Voici quelques perspectives qui sont toutes pertinentes et guidées par la recherche de solutions:
- De plates-formes et de ressources: numériques et physiques, par Sylvain Carle
- Taillefer.coop, par Patrick Tanguay
- Plateformisation: l’exemple DuProprio, par Stéphane Guidoin
- Extrait d’un long commentaire d’Yves William à la suite du partage de mon billet sur Facebook:
Le grand défi n’est-il pas plutôt de faire se rencontrer ces ressources mutualisées et les usagers/consommateurs? ET si au contraire, Taillefer et toi étiez du même combat?
Ce que je vois, c’est que vous êtes sans doute du même combat, mais à deux bouts du spectre. Toi, du côté de la ressource, du produit, de l’œuvre, et la mise en place des infrastructures qui faciliterait leur découvrabilité. Mais comme tu dis : « l’offre culturelle est abondante et que notre attention, elle, est limitée. » Et le problème est tout là. Cet aspect manque à ton équation. Non seulement notre attention est limitée, mais elle est dirigée, elle est détournée… par ces grandes plateformes. Taillefer, quant à lui, avec sa proposition, ne s’occupe que de l’usager; il aimerait créer un canal pour attirer l’usager et faire pointer son « attention » ailleurs, sur d’autres produits, d’autres biens et services. Locaux, ceux-là.
Et si finalement ces deux bouts du spectre devaient travailler ensemble, travailler soutenir la visibilité des ressources et des produits, mais aussi sur cette attention dispersée des usagers ?
Mais d’accord, il faut oublier la plateforme.
- Suzanne Lortie, professeure à l’École des médias de l’UQAM, a commenté, comme suit, un article sur Facebook:
C’est ça, je crois, qui motive Alexandre Taillefer. Et c’est bien parfait.
“What Amazon Prime is selling most of all is time. Every executive I spoke to, when asked about how it all fits together, cites this desire to get you whatever you want in the shortest window possible. Stephenie Landry, the Amazon vice president who launched Prime Now in 2014 and has overseen its expansion into 49 cities in seven countries, explains that her business merely has to answer two questions: “Do you have what I want, and can you get it to me when I need it?” The rest of the customer experience is built around answering both questions in the affirmative.”
Why Amazon Is The World’s Most Innovative Company Of 2017
Et dans ses interventions qui émaillaient le fil des commentaires, elle a évoqué le modèle de rémunération du risque dans le cadre d’investissements publics; un modèle dont l’inadéquation affecte plus spécifiquement les nouveaux produits culturels.
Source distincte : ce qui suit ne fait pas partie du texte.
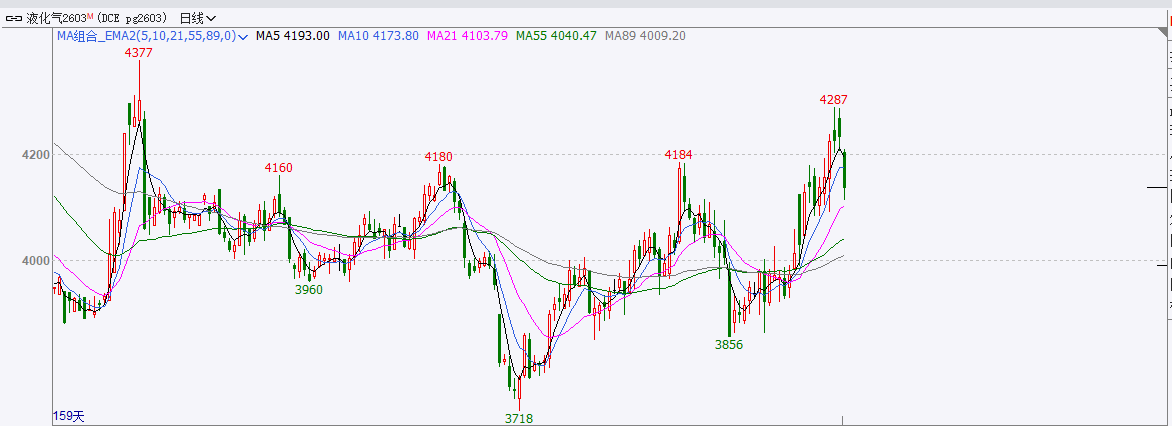Expand the MA组合_EMA2 indicator dropdown arrow
This screenshot has height=426, width=1172.
pos(243,37)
” si la discussion porte en même temps sur la reconfiguration des marges des détaillants et la mutualisation de la logistique, il faut donc commencer par le commencement pour les produits culturels: revoir les notions de pari passu, les piscines qui se remplissent consécutivement.”
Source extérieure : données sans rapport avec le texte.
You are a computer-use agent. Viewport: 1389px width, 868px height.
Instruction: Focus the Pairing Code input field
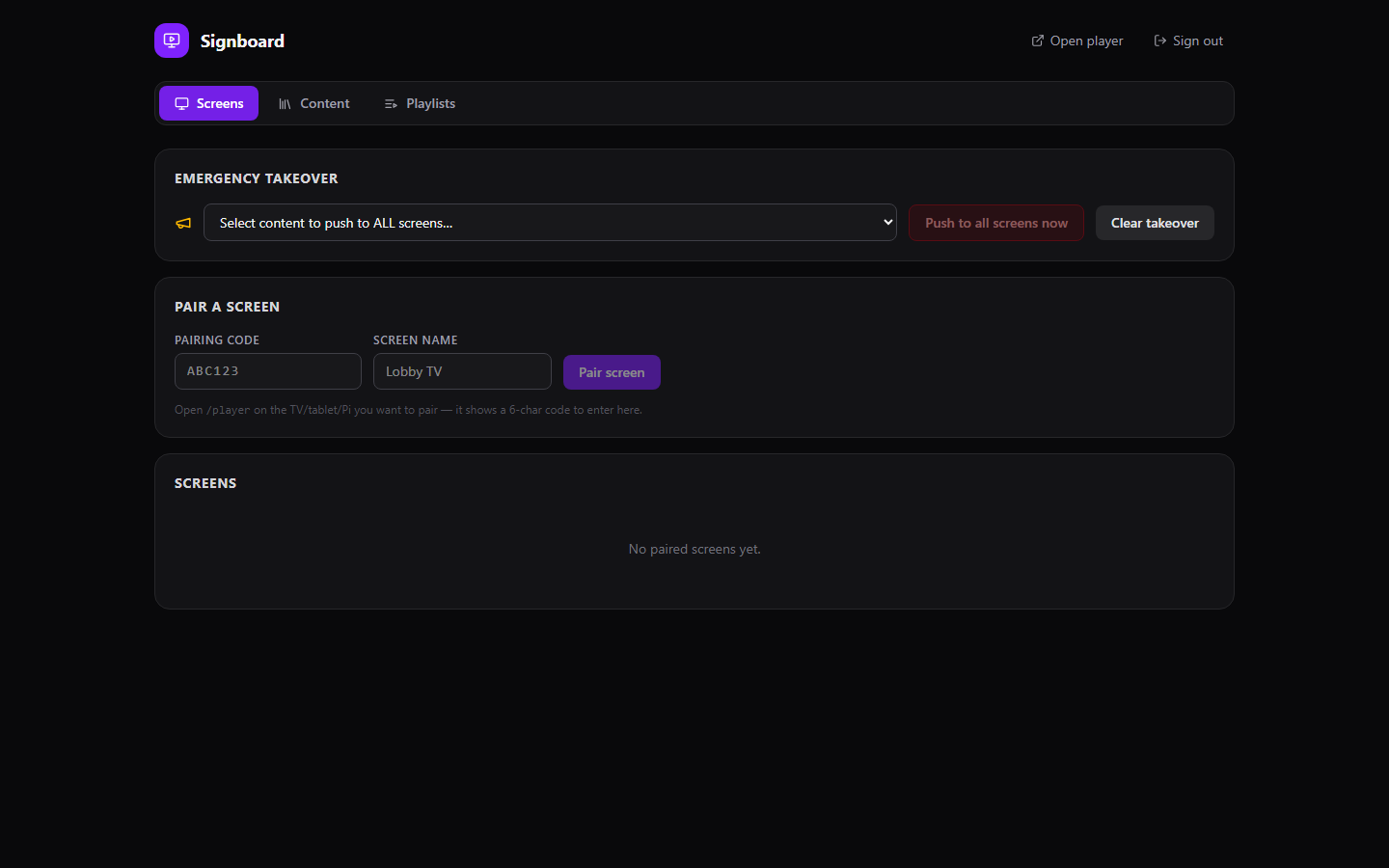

Les systèmes grâce auxquels nos contenus culturels et artistiques sont produits et diffusés doivent s’adapter au contexte numérique pour y jouer un rôle plus proactif. N’y a-t-il pas là des discussions qui sont trop souvent éludées, mais qu’il faudrait avoir le courage d’accueillir ?
Politique culturelle en crise ?
Certains états d’Asie ont, dès le début du 21ième siècle et alors que se développaient de nouveaux modèles économiques, pris des mesures visant à protéger leur culture et leurs productions. La culture a été intégrée à la politique industrielle de la Corée afin de préserver son identité culturelle et de favoriser ses productions au sein des marchés national et international. Protectionnisme ? Peut-être, mais il s’agissait avant tout de rechercher un équilibre entre productions culturelles nationales et étrangères auprès des consommateurs.
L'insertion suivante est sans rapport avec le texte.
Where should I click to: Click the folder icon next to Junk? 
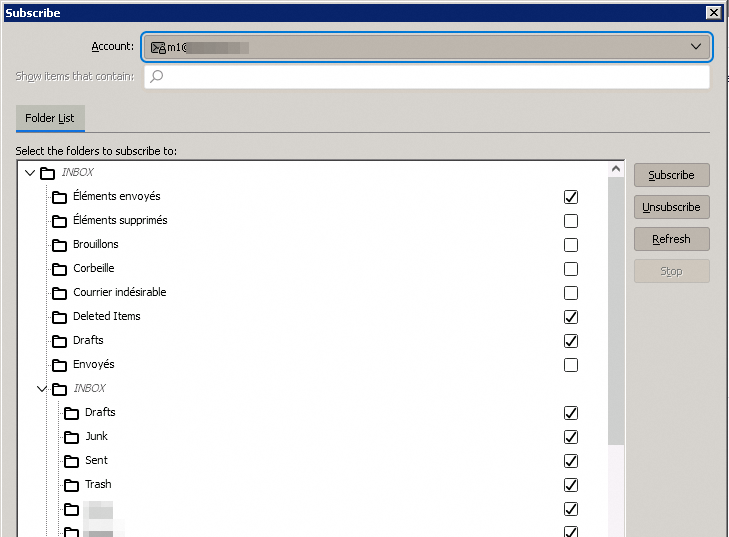[71, 437]
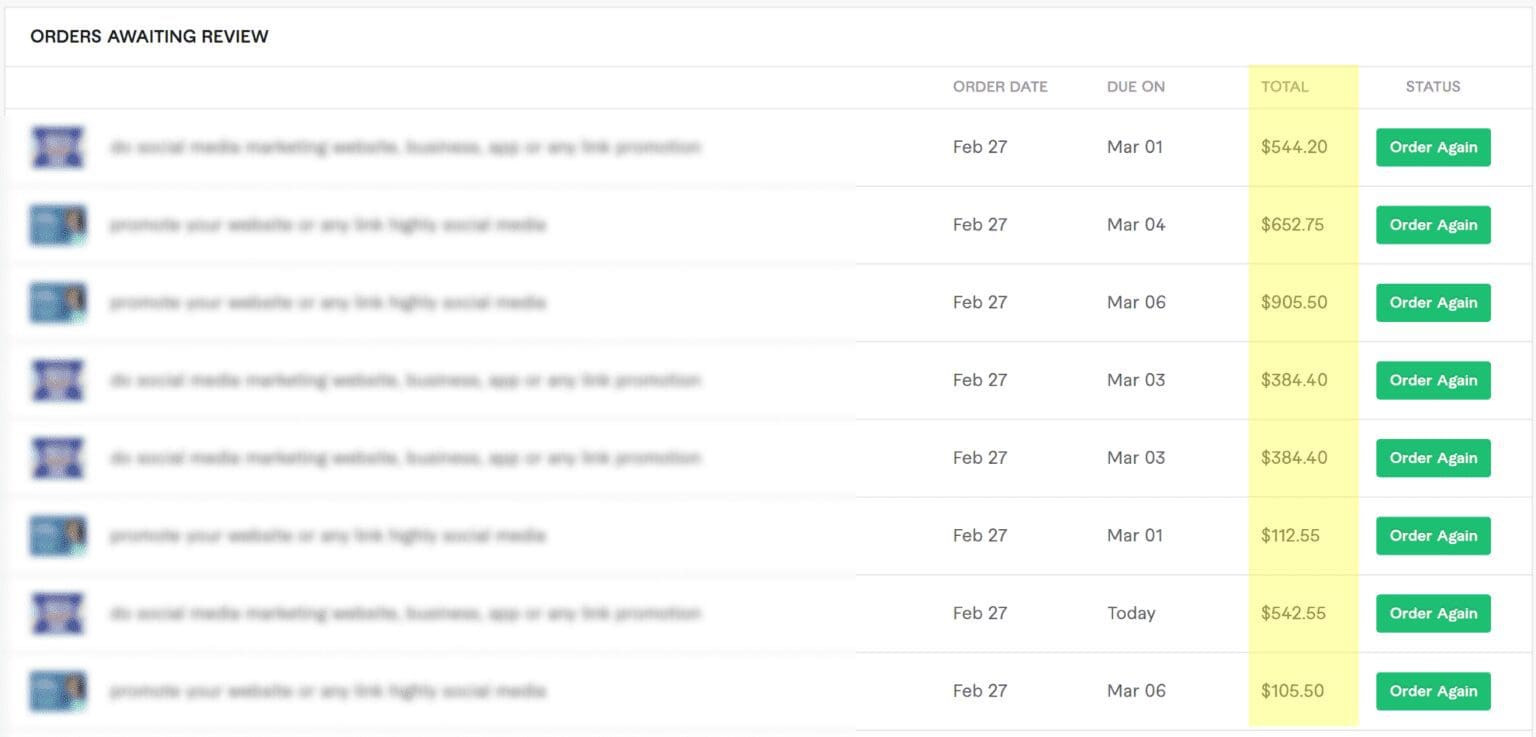Click Order Again on the order due Today
The height and width of the screenshot is (737, 1536).
(1432, 613)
Même si la présence, dans une même phrase, des mots “culture” et “économie” soulève la méfiance de plusieurs, il faut lire les publications résultant d’ateliers menés par des universitaires en économie, arts, culture et communication à propos des échecs des économies créatives et du recadrage des politiques culturelles. Selon un des auteurs, une économie de la culture devrait avoir pour éléments clés des politiques industrielle, des médias, de la ville, des arts, des artistes et autres travailleurs culturels, ainsi que de la culture et du développement durable. Selon lui, une politique industrielle, adaptée aux spécificités du domaine culturel, ne devrait plus être uniquement une stratégie de production, mais tenir compte de l’ensemble de l’écosystème, ce qui inclut la consommation (ou l’audience).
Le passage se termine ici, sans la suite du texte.